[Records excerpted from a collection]
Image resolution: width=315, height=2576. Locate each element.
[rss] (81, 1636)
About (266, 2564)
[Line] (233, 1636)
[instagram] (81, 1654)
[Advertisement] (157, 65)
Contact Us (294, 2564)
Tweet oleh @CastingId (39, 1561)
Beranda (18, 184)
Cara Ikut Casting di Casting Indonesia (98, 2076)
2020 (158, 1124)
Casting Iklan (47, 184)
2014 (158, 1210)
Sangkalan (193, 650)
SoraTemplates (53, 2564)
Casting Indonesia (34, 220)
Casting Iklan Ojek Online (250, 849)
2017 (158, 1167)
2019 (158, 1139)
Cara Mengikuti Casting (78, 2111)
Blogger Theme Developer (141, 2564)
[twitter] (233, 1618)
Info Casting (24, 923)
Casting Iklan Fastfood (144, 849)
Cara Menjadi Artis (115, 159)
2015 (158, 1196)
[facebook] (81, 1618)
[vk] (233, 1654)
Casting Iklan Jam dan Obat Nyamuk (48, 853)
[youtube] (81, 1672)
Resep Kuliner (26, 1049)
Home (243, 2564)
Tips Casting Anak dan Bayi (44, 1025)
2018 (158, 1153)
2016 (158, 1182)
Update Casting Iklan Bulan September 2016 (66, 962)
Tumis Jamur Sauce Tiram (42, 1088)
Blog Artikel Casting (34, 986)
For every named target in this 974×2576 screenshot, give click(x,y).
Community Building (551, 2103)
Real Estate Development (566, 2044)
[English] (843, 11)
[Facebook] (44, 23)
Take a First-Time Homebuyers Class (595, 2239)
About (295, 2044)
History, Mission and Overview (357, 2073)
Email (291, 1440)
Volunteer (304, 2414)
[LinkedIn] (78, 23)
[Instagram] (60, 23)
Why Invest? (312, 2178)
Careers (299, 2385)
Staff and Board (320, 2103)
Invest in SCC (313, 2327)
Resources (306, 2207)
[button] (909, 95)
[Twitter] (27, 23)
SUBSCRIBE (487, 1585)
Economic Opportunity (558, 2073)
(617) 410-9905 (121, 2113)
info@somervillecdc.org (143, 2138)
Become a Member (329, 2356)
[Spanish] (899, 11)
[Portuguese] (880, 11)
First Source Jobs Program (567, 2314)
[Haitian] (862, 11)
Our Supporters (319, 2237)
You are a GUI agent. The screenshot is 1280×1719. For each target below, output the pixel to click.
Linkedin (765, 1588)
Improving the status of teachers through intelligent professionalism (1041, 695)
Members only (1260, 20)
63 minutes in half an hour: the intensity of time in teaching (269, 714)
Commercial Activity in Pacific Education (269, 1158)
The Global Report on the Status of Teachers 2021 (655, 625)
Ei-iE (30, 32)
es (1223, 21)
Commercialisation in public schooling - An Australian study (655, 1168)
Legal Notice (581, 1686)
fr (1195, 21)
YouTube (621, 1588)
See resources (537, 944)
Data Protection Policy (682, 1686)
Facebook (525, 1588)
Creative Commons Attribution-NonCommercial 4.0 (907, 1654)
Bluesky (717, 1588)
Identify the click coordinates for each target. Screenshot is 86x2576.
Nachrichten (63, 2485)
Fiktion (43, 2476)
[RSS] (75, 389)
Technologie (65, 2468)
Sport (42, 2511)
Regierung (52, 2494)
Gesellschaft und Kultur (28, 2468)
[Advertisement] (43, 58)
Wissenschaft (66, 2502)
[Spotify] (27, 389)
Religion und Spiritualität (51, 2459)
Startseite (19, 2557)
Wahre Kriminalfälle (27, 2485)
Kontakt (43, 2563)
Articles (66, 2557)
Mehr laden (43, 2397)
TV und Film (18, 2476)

● **PROBLEM STATEMENT**
The data above is to be restated line for line, word for word.

● **COMPLETED EXERCISE**
Image resolution: width=315, height=2576. Locate each element.
[rss] (81, 1636)
About (266, 2564)
[Line] (233, 1636)
[instagram] (81, 1654)
[Advertisement] (157, 65)
Contact Us (294, 2564)
Tweet oleh @CastingId (39, 1561)
Beranda (18, 184)
Cara Ikut Casting di Casting Indonesia (98, 2076)
2020 (158, 1124)
Casting Iklan (47, 184)
2014 (158, 1210)
Sangkalan (193, 650)
SoraTemplates (53, 2564)
Casting Indonesia (34, 220)
Casting Iklan Ojek Online (250, 849)
2017 (158, 1167)
2019 (158, 1139)
Cara Mengikuti Casting (78, 2111)
Blogger Theme Developer (141, 2564)
[twitter] (233, 1618)
Info Casting (24, 923)
Casting Iklan Fastfood (144, 849)
Cara Menjadi Artis (115, 159)
2015 (158, 1196)
[facebook] (81, 1618)
[vk] (233, 1654)
Casting Iklan Jam dan Obat Nyamuk (48, 853)
[youtube] (81, 1672)
Resep Kuliner (26, 1049)
Home (243, 2564)
Tips Casting Anak dan Bayi (44, 1025)
2018 (158, 1153)
2016 (158, 1182)
Update Casting Iklan Bulan September 2016 (66, 962)
Tumis Jamur Sauce Tiram (42, 1088)
Blog Artikel Casting (34, 986)
For every named target in this 974×2576 screenshot, give click(x,y).
Community Building (551, 2103)
Real Estate Development (566, 2044)
[English] (843, 11)
[Facebook] (44, 23)
Take a First-Time Homebuyers Class (595, 2239)
About (295, 2044)
History, Mission and Overview (357, 2073)
Email (291, 1440)
Volunteer (304, 2414)
[LinkedIn] (78, 23)
[Instagram] (60, 23)
Why Invest? (312, 2178)
Careers (299, 2385)
Staff and Board (320, 2103)
Invest in SCC (313, 2327)
Resources (306, 2207)
[button] (909, 95)
[Twitter] (27, 23)
SUBSCRIBE (487, 1585)
Economic Opportunity (558, 2073)
(617) 410-9905 (121, 2113)
info@somervillecdc.org (143, 2138)
Become a Member (329, 2356)
[Spanish] (899, 11)
[Portuguese] (880, 11)
First Source Jobs Program (567, 2314)
[Haitian] (862, 11)
Our Supporters (319, 2237)
You are a GUI agent. The screenshot is 1280×1719. For each target below, output the pixel to click.
Linkedin (765, 1588)
Improving the status of teachers through intelligent professionalism (1041, 695)
Members only (1260, 20)
63 minutes in half an hour: the intensity of time in teaching (269, 714)
Commercial Activity in Pacific Education (269, 1158)
The Global Report on the Status of Teachers 2021 (655, 625)
Ei-iE (30, 32)
es (1223, 21)
Commercialisation in public schooling - An Australian study (655, 1168)
Legal Notice (581, 1686)
fr (1195, 21)
YouTube (621, 1588)
See resources (537, 944)
Data Protection Policy (682, 1686)
Facebook (525, 1588)
Creative Commons Attribution-NonCommercial 4.0 (907, 1654)
Bluesky (717, 1588)
Identify the click coordinates for each target. Screenshot is 86x2576.
Nachrichten (63, 2485)
Fiktion (43, 2476)
[RSS] (75, 389)
Technologie (65, 2468)
Sport (42, 2511)
Regierung (52, 2494)
Gesellschaft und Kultur (28, 2468)
[Advertisement] (43, 58)
Wissenschaft (66, 2502)
[Spotify] (27, 389)
Religion und Spiritualität (51, 2459)
Startseite (19, 2557)
Wahre Kriminalfälle (27, 2485)
Kontakt (43, 2563)
Articles (66, 2557)
Mehr laden (43, 2397)
TV und Film (18, 2476)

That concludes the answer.